We have proved that the radial forearm free flaps performed on lymphedematous upper limbs represented an adequate therapeutic choice, ascertaining the following:

  1. Upper limb lymphedema should not to be considered an absolute contraindication to perform microvascular radial forearm free flap surgery.
  2. The donor site shows normal healing without pathologic scars. Skin grafts taken at the donor site were successful, and no complications arose, despite the presence of lymphedema.
  3. In all patients, a great improvement was obtained, characterized by pain release and reduction of thoracic constriction. The lymphedematous swelling of the flap provided expanded and reliable tissue,5 which demonstrates that lymphedema does not represent a contraindication, making this the most conservative surgical procedure. In addition, lymphedema is not worsened after surgery and seems to be reduced in the long term.
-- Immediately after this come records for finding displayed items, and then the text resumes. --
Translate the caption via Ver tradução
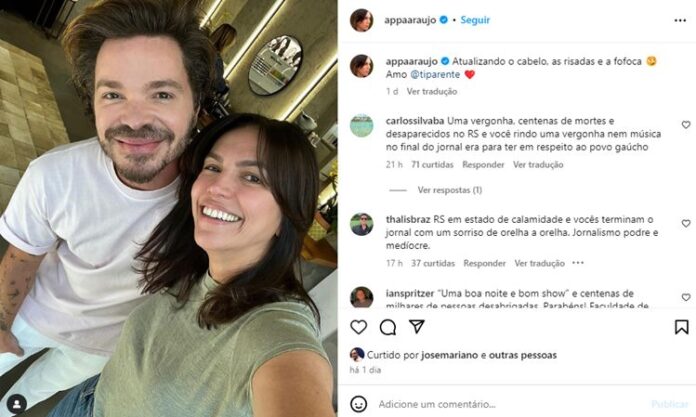Image resolution: width=696 pixels, height=417 pixels. 431,91
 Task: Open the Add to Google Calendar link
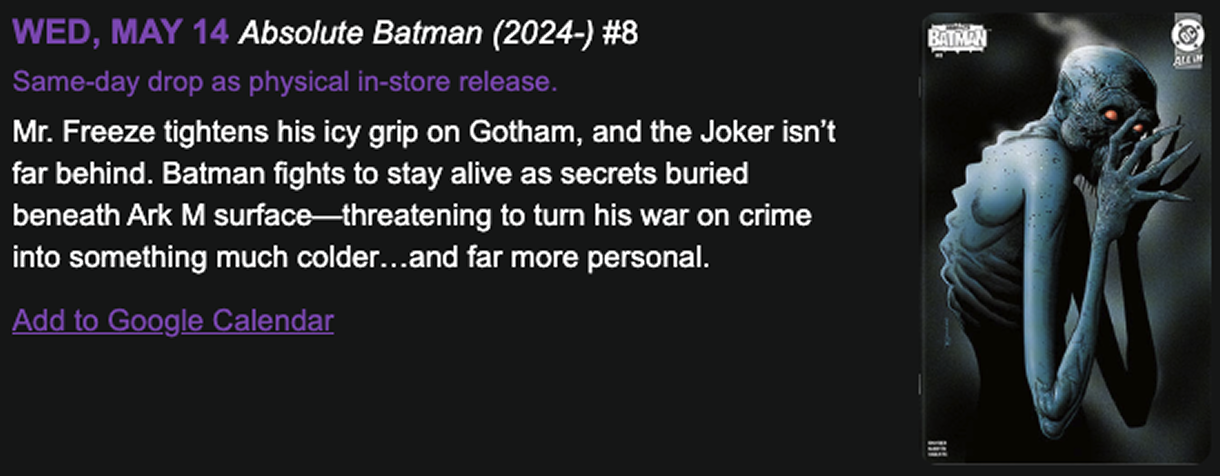point(173,321)
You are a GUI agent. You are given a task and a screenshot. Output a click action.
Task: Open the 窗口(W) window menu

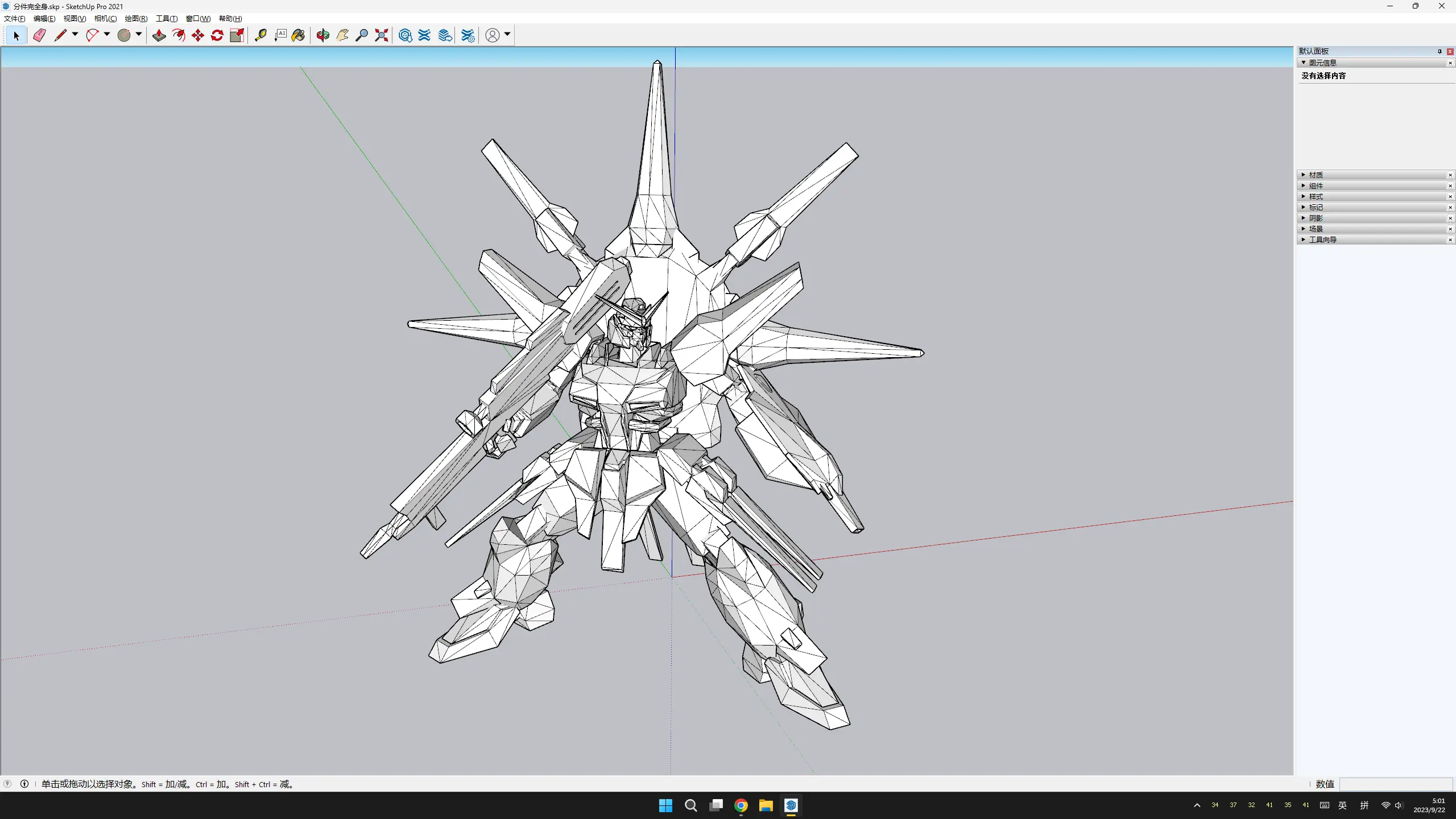198,19
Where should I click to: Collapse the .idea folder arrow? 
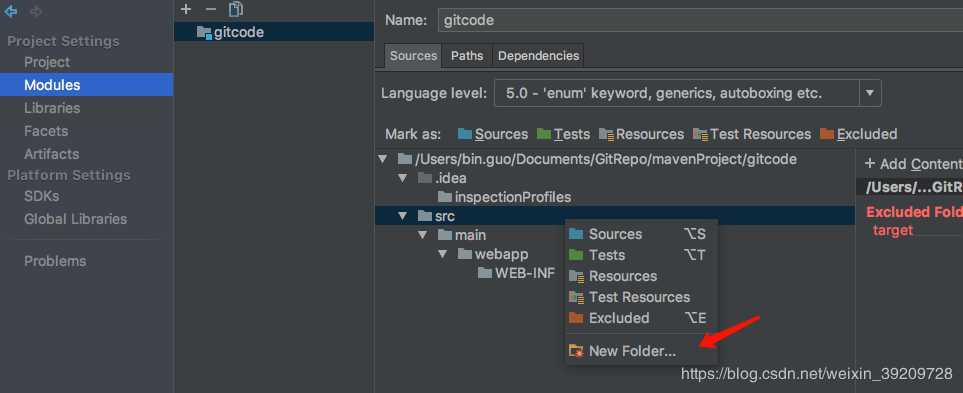(402, 178)
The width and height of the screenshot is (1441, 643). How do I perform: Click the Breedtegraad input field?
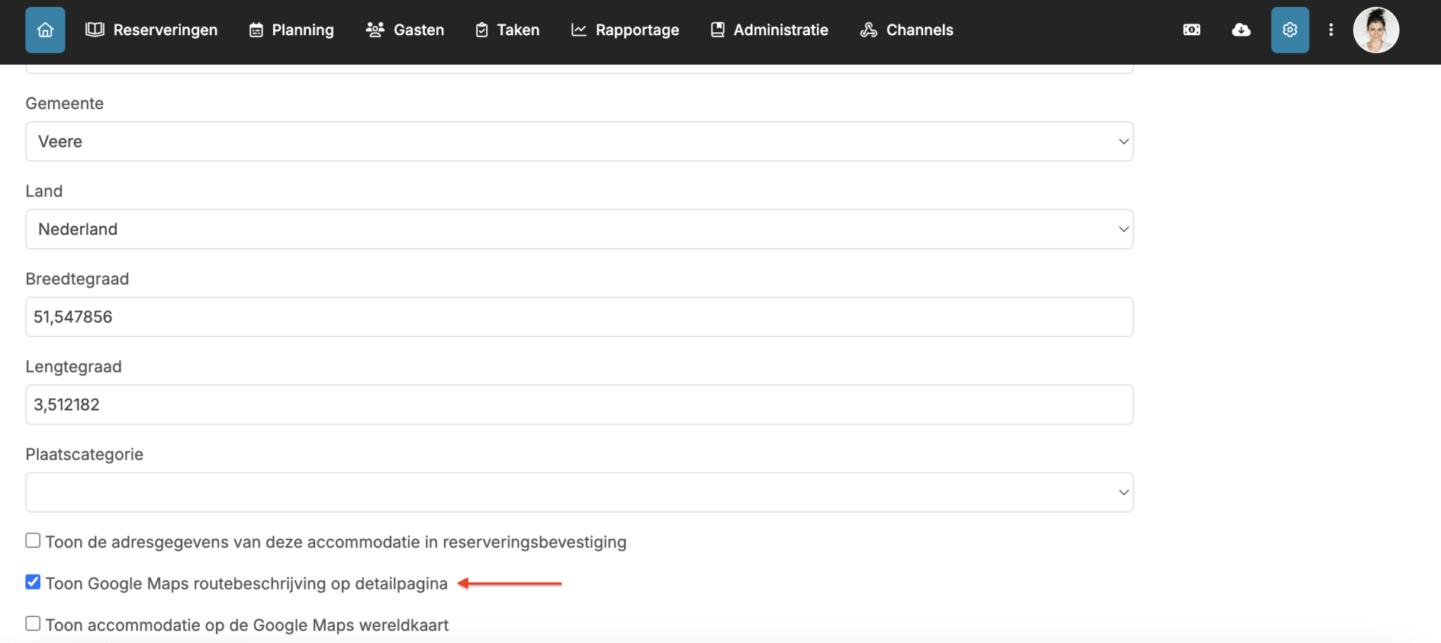point(579,317)
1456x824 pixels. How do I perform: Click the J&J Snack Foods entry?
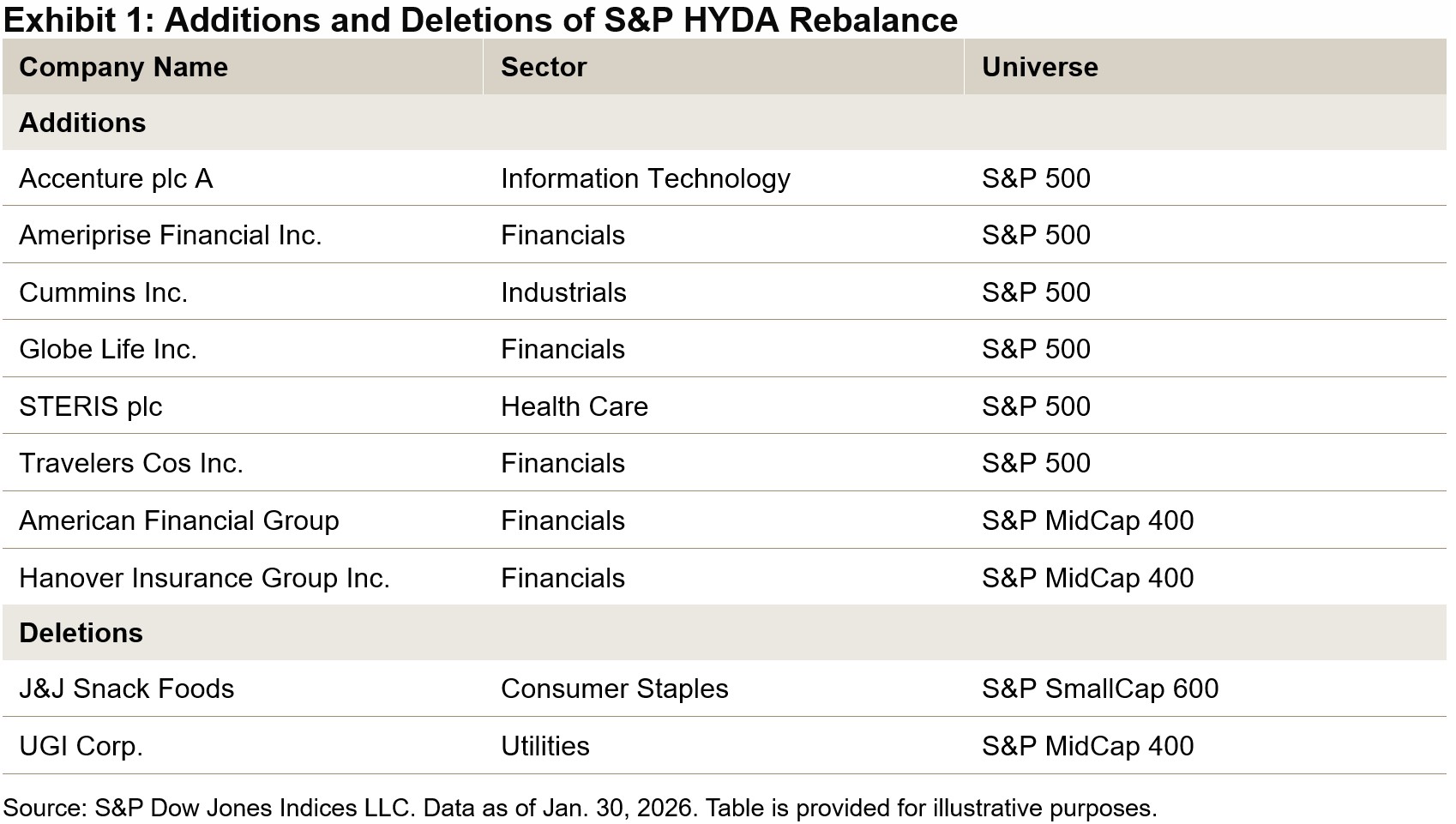[126, 689]
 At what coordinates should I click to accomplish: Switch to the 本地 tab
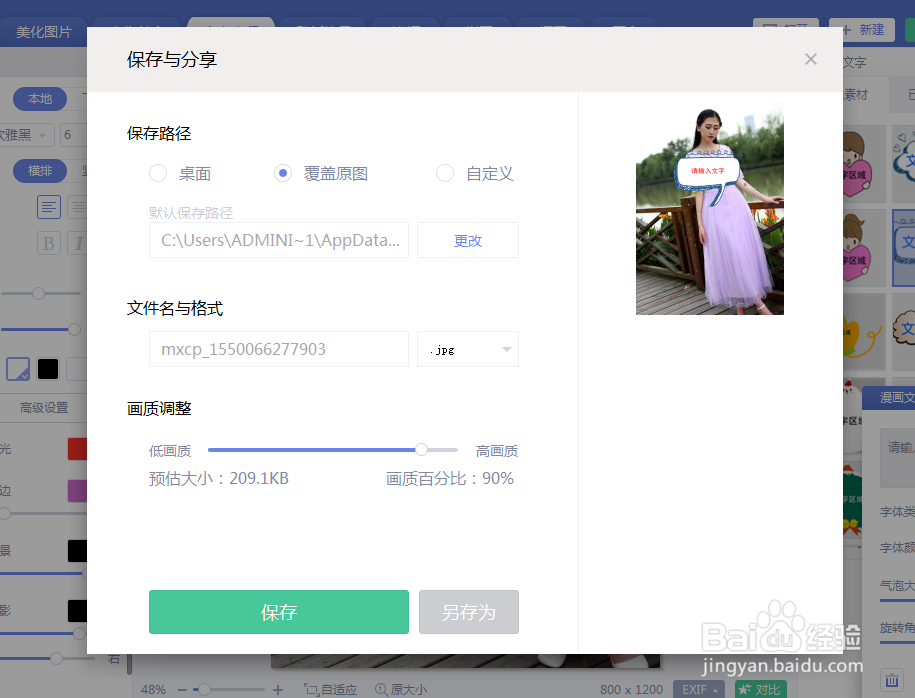click(x=39, y=99)
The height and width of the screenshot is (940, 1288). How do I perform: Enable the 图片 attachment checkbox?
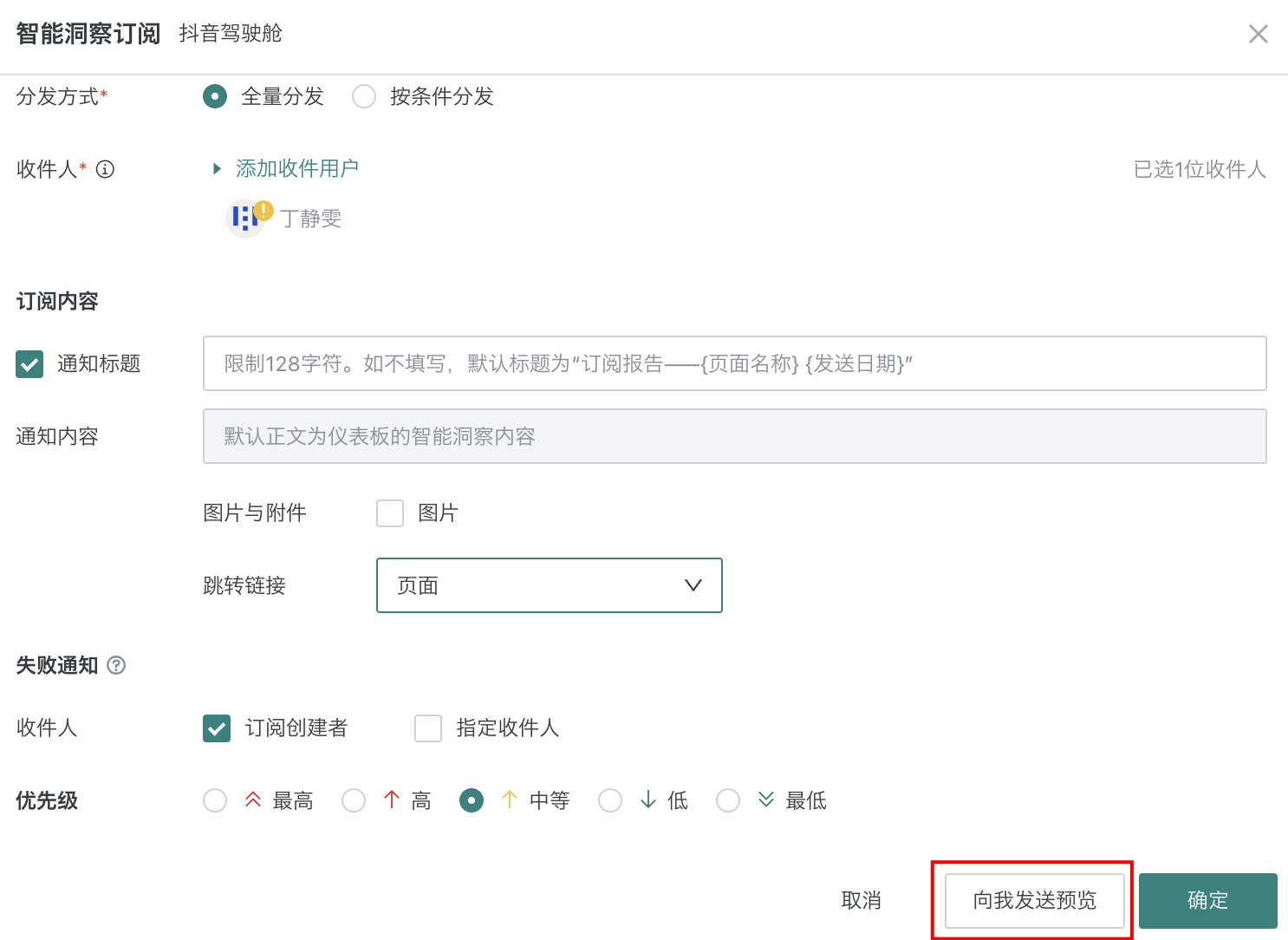coord(390,513)
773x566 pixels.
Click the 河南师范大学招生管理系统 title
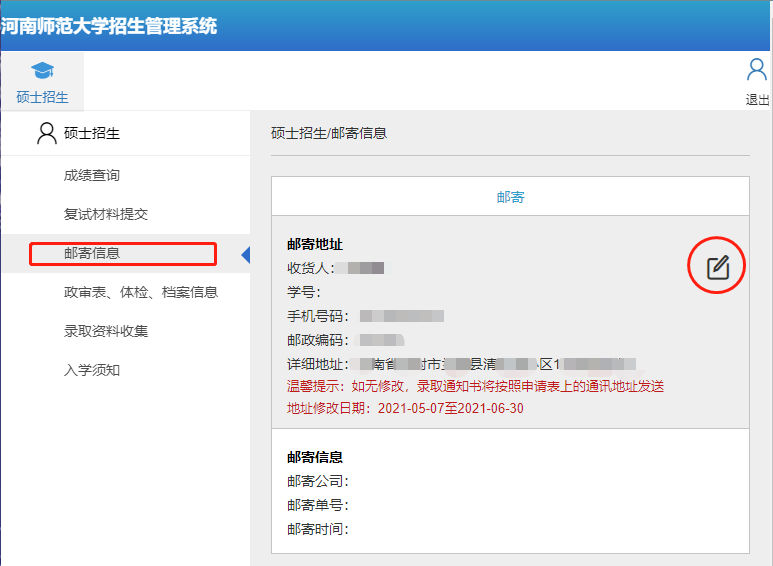coord(108,26)
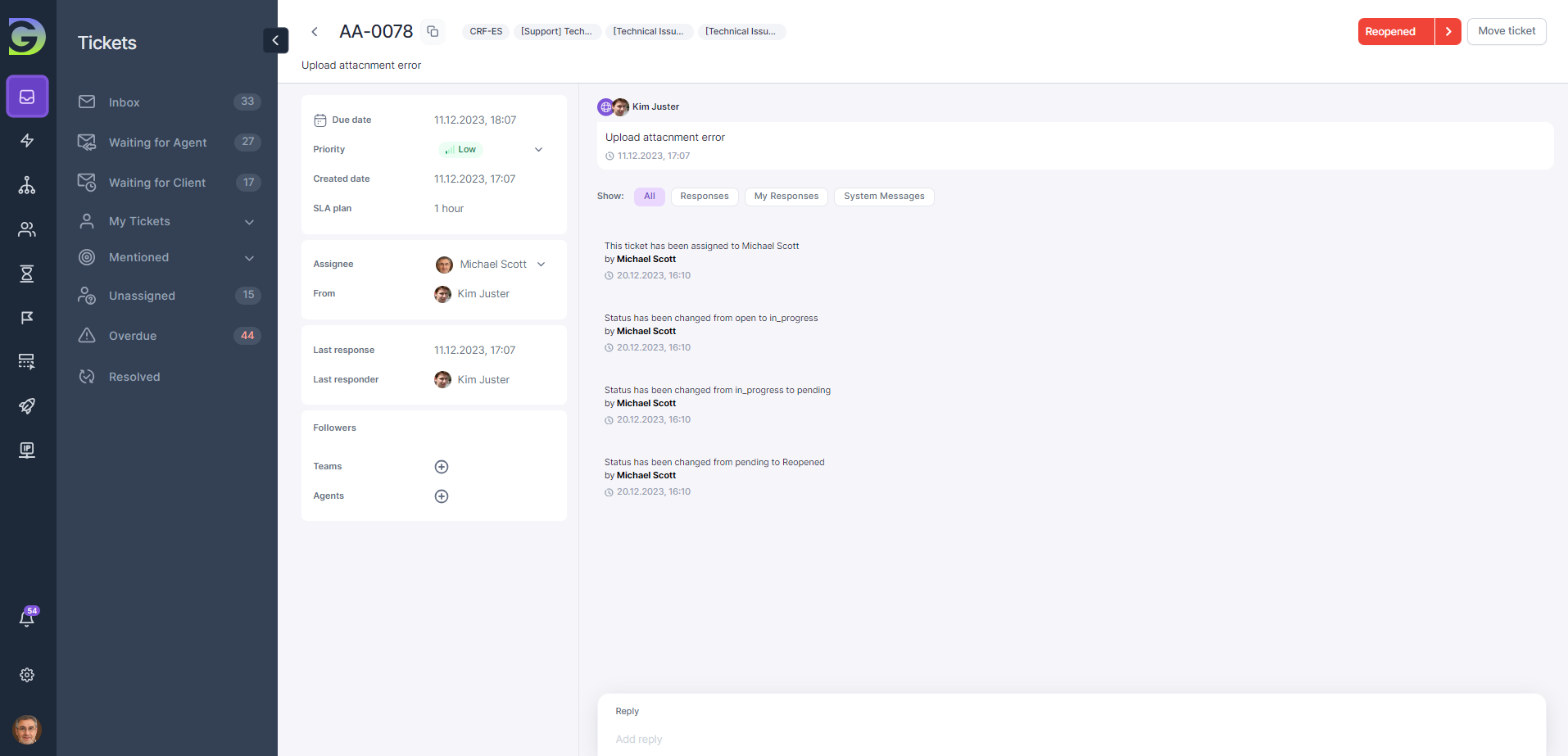Show only System Messages

click(x=883, y=197)
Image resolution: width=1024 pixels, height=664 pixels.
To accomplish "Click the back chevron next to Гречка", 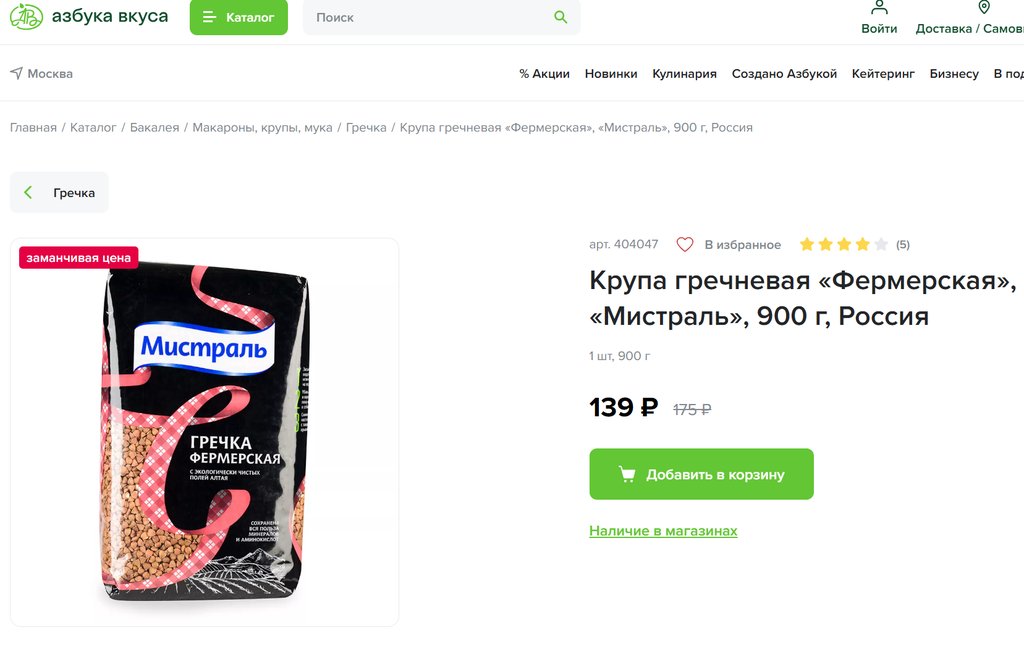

In our opinion, the radial forearm free flap offers several potential advantages over other fasciocutaneous flaps and muscle flaps for mastectomized patients and patients affected by radionecrosis undergoing thoracic reconstruction: it provides a large amount of well-vascularized, thin, pliable soft tissue; it is easy to harvest; and it has large consistent vessels and a long pedicle, particularly when, performing it, a lymphedematous donor site is used, which provides expanded tissue.

Luca Vaienti, M.D.

Laura Masetto, M.D.

Giovanni Palitta, M.D.

Plastic Surgery Department

Università degli Studi di Milano

Policlinico San Donato

San Donato Milanese

Milan, Italy

Michel Merle, M.D.

Institut Européen de la Main

Hôpital Kirchberg

Luxembourg

REFERENCES

1.Chang DW, Kim S. Breast reconstruction and lymphedema. Plast Reconstr Surg. 2010;125:19–23.
2.Massey MF, Spiegel AJ, Levine JL, et al. Perforator flaps: Recent experience, current trends, and future directions based on 3974 microsurgical breast reconstructions. Plast Reconstr Surg. 2009;124:737–751.
3.Norman SA, Localio AR, Potashnik SL, et al. Lymphedema in breast cancer survivors: Incidence, degree, time course, treatment, and symptoms. J Clin Oncol. 2009;27:390–397.
4.Sandel HD IV, Davison SP. Microsurgical reconstruction for radiation necrosis: An evolving disease. J Reconstr Microsurg. 2007;23:225–230.
5.Zachary LS, Gottlieb LJ, Simon M, Ferguson MK, Calkins E Forequarter amputation wound coverage with an ipsilateral, lymphedematous, circumferential forearm fasciocutaneous free flap in patients undergoing palliative shoulder-girdle tumor resection. J Reconstr Microsurg. 1993;9:103–107.